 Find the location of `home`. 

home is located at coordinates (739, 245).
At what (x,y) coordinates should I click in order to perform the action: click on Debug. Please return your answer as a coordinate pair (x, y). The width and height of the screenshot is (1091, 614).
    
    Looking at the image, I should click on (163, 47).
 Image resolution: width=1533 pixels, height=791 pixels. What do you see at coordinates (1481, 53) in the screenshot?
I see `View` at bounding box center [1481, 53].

**Exercise goal**
Copy all of the rows above word for word, without changing anything.

**Final result**
 Find the location of `home`. 

home is located at coordinates (739, 245).
At what (x,y) coordinates should I click in order to perform the action: click on Debug. Please return your answer as a coordinate pair (x, y). The width and height of the screenshot is (1091, 614).
    
    Looking at the image, I should click on (163, 47).
 Image resolution: width=1533 pixels, height=791 pixels. What do you see at coordinates (1481, 53) in the screenshot?
I see `View` at bounding box center [1481, 53].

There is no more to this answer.